[Info-vax] What video card for a DS10?

Kari Uusimäki uusimaki at exdecWITHOUTTHISfinland.org
Sat Oct 10 04:57:48 EDT 2009


Tom Adams wrote:
> On Oct 9, 8:19 am, Tom Adams <tadams... at yahoo.com> wrote:
>> On Oct 8, 3:29 pm, Steven Schweda <sms.antin... at gmail.com> wrote:
>>
>>> tadamsmar wrote:
>>>> I have some DS10s to maintain.  I think one of them has a bad video
>>>> card.  The monitor is getting no input as if it was not plugged into
>>>> the connector.  I swapped and checked the monitor, so I know the
>>>> problem is not the monitor.
>>>> The system is still up and in use.  When I can (tomorrow perhaps) I
>>>> will be able to shut it down and swap the video card as a test.
>>>    I'd reboot the thing once before touching the guts.
>> Will reboot.
> 
> Rebooting (or power cycling, at least) worked!
> 
> I tried the reboot button, but it did not seem to be rebooting.
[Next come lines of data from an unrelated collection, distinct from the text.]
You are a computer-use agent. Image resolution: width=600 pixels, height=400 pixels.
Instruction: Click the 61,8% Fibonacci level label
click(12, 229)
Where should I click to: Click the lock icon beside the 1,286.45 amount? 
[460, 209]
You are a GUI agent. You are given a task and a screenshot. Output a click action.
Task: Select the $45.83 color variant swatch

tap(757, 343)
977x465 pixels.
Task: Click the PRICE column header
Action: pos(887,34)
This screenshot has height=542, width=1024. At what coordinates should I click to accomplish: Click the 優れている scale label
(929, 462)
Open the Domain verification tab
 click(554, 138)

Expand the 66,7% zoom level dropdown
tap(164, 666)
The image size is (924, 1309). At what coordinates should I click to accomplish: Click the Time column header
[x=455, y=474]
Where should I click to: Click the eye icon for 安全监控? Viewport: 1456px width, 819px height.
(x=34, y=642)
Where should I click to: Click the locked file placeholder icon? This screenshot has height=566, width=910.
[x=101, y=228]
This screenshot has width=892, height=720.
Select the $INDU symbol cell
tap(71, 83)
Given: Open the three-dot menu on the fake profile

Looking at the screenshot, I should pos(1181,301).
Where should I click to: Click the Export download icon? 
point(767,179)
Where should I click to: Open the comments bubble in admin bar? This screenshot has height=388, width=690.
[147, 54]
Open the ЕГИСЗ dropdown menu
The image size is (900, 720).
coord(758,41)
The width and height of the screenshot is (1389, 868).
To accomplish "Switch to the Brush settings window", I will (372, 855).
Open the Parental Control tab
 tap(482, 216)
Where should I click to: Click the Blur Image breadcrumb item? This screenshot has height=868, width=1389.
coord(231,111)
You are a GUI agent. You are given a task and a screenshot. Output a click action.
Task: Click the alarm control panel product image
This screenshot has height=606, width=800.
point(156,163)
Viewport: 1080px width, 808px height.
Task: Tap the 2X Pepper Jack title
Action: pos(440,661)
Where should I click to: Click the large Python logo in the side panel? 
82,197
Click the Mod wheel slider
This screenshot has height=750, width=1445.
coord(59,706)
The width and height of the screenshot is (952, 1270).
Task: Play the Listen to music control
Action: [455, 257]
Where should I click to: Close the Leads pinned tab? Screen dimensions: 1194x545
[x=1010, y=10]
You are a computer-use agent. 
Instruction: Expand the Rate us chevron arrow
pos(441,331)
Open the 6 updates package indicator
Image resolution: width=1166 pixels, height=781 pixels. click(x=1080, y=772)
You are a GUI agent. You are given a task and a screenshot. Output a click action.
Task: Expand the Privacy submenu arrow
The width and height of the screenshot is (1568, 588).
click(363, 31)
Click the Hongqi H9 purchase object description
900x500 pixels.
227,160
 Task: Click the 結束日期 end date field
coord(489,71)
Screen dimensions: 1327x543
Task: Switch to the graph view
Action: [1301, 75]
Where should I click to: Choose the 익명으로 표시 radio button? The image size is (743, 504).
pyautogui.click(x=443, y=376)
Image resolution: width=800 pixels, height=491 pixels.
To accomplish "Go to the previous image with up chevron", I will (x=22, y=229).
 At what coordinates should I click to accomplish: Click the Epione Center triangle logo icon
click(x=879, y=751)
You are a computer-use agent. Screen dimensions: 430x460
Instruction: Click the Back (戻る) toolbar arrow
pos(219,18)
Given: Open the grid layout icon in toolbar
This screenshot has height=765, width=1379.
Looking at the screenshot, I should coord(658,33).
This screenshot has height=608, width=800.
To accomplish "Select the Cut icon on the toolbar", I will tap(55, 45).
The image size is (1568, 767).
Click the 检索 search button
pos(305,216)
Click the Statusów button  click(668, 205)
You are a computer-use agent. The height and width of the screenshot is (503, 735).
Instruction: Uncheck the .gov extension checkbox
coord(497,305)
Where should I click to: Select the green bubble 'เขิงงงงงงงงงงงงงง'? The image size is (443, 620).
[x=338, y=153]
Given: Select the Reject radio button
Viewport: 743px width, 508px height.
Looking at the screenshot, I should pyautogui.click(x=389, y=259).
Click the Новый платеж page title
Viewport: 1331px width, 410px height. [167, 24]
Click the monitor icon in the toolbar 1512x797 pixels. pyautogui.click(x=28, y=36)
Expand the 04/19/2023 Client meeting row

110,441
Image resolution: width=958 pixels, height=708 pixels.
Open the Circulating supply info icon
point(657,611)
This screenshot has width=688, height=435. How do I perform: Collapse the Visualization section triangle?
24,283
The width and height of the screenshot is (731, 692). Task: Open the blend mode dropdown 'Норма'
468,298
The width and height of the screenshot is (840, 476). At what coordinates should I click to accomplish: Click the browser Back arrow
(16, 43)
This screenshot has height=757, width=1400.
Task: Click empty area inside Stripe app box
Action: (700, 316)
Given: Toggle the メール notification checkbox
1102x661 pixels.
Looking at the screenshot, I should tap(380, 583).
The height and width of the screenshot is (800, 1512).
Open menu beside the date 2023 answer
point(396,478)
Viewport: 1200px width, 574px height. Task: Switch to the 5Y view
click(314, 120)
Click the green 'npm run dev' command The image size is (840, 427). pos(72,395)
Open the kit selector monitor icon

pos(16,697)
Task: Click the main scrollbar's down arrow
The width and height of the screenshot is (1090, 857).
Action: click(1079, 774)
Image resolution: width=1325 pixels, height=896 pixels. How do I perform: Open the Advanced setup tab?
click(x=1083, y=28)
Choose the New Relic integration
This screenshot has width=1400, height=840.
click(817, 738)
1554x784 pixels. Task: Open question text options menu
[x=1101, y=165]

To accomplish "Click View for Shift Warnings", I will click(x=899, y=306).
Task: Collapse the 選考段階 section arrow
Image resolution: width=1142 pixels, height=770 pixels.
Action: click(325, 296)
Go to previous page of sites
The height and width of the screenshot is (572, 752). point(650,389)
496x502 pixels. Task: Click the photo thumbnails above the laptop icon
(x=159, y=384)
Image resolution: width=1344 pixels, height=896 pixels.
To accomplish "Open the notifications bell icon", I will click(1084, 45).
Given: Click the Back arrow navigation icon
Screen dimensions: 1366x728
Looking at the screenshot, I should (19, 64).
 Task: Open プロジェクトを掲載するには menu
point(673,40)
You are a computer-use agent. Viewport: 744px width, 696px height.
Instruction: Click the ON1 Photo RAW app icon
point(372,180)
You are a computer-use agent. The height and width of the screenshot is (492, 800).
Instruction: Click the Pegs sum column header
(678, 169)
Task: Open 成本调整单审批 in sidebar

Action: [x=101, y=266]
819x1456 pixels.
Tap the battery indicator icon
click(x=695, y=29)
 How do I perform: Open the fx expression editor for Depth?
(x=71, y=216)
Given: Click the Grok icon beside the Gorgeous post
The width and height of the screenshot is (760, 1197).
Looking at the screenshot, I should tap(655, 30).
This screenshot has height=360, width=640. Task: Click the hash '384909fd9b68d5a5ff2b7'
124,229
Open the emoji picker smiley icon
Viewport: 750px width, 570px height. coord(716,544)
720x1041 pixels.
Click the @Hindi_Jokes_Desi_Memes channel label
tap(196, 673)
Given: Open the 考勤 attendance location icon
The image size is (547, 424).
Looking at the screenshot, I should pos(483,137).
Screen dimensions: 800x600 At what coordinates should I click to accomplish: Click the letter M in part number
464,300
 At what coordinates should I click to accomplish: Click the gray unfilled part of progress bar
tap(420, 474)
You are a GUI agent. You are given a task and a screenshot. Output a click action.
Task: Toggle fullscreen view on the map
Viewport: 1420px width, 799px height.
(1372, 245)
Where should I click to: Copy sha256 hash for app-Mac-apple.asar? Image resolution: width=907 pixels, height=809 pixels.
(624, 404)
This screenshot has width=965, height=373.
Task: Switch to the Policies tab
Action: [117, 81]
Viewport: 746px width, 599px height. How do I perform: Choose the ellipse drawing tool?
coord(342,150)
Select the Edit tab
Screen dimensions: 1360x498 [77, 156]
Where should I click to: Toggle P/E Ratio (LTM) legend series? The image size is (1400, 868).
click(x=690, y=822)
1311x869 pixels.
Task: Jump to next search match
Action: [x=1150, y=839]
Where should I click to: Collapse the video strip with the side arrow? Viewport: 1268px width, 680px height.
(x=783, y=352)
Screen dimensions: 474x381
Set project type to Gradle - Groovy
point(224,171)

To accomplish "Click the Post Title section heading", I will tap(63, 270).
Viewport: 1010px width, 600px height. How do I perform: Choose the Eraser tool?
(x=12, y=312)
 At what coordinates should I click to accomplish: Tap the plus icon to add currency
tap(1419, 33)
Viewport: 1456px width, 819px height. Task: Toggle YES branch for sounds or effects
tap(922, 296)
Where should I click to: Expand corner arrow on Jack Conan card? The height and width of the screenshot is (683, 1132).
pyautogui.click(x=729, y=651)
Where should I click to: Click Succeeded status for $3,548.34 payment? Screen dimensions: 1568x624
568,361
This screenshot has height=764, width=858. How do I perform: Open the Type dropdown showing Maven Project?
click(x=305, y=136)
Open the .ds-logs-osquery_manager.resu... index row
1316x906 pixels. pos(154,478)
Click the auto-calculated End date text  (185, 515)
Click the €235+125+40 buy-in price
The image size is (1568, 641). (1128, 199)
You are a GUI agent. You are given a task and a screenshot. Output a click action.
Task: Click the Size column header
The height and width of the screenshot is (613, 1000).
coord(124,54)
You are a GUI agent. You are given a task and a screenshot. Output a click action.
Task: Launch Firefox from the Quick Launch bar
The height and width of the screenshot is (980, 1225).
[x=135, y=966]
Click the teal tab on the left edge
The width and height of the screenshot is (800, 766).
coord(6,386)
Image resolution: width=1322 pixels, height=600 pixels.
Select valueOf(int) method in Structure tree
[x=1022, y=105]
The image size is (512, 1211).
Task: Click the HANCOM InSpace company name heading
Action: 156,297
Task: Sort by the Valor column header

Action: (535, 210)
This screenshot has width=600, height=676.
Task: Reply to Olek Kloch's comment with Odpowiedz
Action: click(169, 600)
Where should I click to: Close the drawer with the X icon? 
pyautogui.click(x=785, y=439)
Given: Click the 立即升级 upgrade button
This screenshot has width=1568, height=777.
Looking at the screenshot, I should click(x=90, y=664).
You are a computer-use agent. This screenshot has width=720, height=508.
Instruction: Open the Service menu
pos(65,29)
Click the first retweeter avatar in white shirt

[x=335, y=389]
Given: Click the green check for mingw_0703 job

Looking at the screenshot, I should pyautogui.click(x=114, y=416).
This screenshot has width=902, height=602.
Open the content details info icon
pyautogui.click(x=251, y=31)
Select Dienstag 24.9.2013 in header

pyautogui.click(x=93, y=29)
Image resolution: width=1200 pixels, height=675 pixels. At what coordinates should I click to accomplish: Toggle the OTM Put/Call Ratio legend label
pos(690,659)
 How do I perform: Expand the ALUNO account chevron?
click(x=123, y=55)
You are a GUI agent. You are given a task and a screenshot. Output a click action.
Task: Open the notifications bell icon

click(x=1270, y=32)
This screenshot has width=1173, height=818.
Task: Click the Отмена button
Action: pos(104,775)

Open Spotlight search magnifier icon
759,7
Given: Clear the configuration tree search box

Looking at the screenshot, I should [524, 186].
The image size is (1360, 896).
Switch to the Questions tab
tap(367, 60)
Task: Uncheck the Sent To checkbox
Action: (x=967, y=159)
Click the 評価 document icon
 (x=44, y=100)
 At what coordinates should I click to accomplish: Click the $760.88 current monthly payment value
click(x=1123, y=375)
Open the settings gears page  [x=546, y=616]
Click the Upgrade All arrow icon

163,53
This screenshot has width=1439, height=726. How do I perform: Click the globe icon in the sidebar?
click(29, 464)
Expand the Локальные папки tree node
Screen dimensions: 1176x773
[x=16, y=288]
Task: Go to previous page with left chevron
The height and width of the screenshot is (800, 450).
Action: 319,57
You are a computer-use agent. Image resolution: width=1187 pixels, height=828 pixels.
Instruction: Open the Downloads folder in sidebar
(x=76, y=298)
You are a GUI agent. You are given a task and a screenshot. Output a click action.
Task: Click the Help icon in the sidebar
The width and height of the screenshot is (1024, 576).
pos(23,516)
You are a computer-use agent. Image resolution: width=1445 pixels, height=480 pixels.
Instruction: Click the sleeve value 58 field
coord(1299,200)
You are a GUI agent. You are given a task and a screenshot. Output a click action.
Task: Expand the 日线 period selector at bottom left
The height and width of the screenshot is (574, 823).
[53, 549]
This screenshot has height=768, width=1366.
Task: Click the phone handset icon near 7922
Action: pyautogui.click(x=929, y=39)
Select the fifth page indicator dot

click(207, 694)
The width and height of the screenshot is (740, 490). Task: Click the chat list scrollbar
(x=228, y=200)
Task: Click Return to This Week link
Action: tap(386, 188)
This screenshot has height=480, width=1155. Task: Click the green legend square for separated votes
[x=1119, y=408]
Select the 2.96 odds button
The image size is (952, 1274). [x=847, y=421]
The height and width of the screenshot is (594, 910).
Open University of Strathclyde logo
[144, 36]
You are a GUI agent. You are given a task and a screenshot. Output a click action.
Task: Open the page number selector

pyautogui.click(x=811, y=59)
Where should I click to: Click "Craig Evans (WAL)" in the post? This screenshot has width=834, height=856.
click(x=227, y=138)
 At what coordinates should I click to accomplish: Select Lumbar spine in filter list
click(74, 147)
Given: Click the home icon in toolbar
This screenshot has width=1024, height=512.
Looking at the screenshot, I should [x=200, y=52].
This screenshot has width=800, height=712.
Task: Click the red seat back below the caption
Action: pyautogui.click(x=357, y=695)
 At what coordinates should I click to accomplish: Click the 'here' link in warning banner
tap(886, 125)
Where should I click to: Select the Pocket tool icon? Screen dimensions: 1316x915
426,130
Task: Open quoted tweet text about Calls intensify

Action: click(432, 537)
I
> could
> not see the reboot in progress, and there was no clock handy so
> maybe I got impatient.  Anyway, I cycled the power.
> 
> I had a tense few minutes afraid the thing would not restart, trying
> to decide if I had to do an emergency recover on a different DS10.
> I went looking for the researchers that might use it that that day,
> to warn them of a possible delay.
> 
> I met one at the elevator with a bucket of cells on ice, obviously
> heading to use the system.   I was telling her there might be
> a problem as we walked into the room.  I saw that the watchdog
> light was off indicating that the system was up.  She walked right
> over and used the computer console monitor that previously was
> not working to log in and set up her experiment.
> 
> Whew!
> 
>> Is there any way to do a orderly shutdown without the monitor?
>>
>> How can I switch over to monitoring via the serial port?
>>
>>
>>
>>
>>
>>>    Which card is in there now?
>>>> What video cards can I use?   Can I buy a new one or do I need a
>>>> legacy card?
>>>    Define "new".  Define "legacy".  I use Radeon 7500 cards in
>>> my XP1000 systems.  I believe that the same is true for my
>>> rx2600 and zx2000 IA64 systems, too, but I usually access
>>> those over the network or on a serial port.  I'd guess that an
>>> ELSA GLoria Synergy-8 (PowerStorm 4D10T, PBXGK-BB) . (The
>>> "ViVo" card works, too.  Just ignore the extra holes.)
>>>    I got my cards on Ebay for probably about $10-$20, but I
>>> haven't looked lately.
>>>    I assume that you weren't expecting an obsolete VMS version
>>> in an obsolete Alpha system to support some card made last
>>> year, intended to be used in Windows PC.- Hide quoted text -
>> - Show quoted text -
> 


Now when everything is working again, you could shut down VMS and check 
from the console which card you have in case there will be a problem 
with it later on. Doing
 >>> show config

you'll see the card type on the display.

Another thing to recommend is to define the console to the serial port
 >>> set console serial

It is a lot easier and more accurate to do troubleshooting through the 
serial port than using the graphical console. And you can restart 
DECwindows and reboot throught the serial port if DECwindows or the 
graphics card is frozen.

One more way to do a reboot remotely is to connect to the workstation using
$ SET HOST /LAT <machinename>
and login normally and then reboot. Since LAT is a very low level 
protocol, you'll have the connection active until VMS is really down.
Then you can connect again after a few minutes, when LAT has started.

Then one more note; I have some Elsa Gloria cards which I can part from 
for free and then we have at work some Oxygen VX1's for sale.